*** RECORDS FOR PROCESSING
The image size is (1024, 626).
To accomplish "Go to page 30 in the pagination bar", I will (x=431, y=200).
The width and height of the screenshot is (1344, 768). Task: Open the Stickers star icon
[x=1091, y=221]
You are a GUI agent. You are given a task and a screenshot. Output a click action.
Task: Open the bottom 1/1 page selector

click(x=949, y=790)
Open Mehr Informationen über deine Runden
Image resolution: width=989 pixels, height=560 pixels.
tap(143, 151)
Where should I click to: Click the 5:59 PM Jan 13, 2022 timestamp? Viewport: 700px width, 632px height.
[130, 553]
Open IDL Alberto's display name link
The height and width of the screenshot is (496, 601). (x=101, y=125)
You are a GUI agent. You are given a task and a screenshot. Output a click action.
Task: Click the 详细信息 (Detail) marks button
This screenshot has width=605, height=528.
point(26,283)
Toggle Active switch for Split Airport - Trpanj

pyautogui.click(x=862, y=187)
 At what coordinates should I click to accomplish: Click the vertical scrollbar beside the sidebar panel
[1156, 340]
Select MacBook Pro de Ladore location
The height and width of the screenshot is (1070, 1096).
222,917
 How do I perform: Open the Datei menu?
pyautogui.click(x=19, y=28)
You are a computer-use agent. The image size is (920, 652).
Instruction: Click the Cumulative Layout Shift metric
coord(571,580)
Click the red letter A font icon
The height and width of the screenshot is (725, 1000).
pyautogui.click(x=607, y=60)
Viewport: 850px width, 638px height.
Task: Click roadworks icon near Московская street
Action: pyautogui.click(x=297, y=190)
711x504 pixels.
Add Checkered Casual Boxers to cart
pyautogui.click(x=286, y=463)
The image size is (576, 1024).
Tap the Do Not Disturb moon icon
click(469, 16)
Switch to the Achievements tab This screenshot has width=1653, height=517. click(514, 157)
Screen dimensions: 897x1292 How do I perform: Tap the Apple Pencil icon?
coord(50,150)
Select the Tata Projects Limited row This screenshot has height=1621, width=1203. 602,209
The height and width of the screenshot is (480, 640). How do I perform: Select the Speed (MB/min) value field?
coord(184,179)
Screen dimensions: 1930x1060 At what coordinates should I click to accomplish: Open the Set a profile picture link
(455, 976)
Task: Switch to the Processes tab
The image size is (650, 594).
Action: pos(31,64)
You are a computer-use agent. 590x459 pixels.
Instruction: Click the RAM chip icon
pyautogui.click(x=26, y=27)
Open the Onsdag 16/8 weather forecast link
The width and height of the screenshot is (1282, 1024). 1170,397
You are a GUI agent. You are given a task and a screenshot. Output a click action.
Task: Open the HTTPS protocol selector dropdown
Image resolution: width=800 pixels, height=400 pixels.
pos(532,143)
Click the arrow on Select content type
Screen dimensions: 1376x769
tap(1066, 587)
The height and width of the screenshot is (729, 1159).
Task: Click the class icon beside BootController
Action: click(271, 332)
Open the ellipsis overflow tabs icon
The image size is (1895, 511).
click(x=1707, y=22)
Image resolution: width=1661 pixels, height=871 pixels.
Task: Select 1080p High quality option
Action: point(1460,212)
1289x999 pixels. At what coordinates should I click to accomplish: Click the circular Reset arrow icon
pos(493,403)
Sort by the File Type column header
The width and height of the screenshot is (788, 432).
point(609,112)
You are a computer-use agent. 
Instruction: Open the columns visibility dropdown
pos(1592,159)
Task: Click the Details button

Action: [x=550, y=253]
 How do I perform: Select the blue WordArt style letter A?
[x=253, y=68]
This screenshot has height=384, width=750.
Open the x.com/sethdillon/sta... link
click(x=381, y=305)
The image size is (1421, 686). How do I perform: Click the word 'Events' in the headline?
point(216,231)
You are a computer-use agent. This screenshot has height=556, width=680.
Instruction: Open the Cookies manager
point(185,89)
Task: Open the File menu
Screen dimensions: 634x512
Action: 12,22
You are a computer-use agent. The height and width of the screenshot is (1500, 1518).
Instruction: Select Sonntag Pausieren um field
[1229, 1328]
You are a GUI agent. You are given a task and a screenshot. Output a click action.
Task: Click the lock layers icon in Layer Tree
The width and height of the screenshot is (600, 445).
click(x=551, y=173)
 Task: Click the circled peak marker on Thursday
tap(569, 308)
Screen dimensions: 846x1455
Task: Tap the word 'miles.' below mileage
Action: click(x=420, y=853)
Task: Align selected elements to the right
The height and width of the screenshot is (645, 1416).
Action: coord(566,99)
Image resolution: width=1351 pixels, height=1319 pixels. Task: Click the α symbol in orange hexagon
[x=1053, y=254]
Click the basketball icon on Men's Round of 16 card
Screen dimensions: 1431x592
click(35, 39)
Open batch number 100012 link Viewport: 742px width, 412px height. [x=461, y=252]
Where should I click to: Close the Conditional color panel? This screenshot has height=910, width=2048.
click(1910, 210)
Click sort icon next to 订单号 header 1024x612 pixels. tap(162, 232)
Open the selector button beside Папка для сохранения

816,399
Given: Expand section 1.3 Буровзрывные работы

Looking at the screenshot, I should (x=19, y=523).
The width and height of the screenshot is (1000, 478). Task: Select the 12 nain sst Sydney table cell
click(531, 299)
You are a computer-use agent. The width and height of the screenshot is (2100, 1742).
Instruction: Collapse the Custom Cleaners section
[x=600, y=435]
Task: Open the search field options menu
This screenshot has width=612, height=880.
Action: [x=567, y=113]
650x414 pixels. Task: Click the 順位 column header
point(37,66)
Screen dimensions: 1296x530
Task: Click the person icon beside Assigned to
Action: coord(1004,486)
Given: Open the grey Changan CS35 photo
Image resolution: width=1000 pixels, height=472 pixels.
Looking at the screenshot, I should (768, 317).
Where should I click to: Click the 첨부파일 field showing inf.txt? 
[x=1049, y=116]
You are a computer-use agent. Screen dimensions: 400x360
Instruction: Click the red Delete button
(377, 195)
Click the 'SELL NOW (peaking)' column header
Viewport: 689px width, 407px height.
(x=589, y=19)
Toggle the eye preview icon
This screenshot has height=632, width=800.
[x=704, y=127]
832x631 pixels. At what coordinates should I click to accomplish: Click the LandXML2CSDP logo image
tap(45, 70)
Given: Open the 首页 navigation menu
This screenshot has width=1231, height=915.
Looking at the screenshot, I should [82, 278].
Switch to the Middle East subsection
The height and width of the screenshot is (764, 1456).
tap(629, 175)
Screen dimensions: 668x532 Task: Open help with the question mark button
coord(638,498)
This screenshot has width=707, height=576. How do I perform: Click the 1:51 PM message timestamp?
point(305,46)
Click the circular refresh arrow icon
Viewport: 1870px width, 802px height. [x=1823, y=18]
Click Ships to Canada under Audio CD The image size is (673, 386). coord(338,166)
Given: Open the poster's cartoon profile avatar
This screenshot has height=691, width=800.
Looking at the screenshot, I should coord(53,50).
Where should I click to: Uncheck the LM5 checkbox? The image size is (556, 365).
******
■ ASSIGNED TASK:
Your answer must consist solely of the lines from the one containing "Given: Open the 首页 navigation menu" through the last line of the entries, reproduced exactly.

■ SOLVED EXERCISE:
Given: Open the 首页 navigation menu
This screenshot has width=1231, height=915.
Looking at the screenshot, I should [82, 278].
Switch to the Middle East subsection
The height and width of the screenshot is (764, 1456).
tap(629, 175)
Screen dimensions: 668x532 Task: Open help with the question mark button
coord(638,498)
This screenshot has width=707, height=576. How do I perform: Click the 1:51 PM message timestamp?
point(305,46)
Click the circular refresh arrow icon
Viewport: 1870px width, 802px height. [x=1823, y=18]
Click Ships to Canada under Audio CD The image size is (673, 386). coord(338,166)
Given: Open the poster's cartoon profile avatar
This screenshot has height=691, width=800.
Looking at the screenshot, I should coord(53,50).
Where should I click to: Uncheck the LM5 checkbox? The image size is (556, 365).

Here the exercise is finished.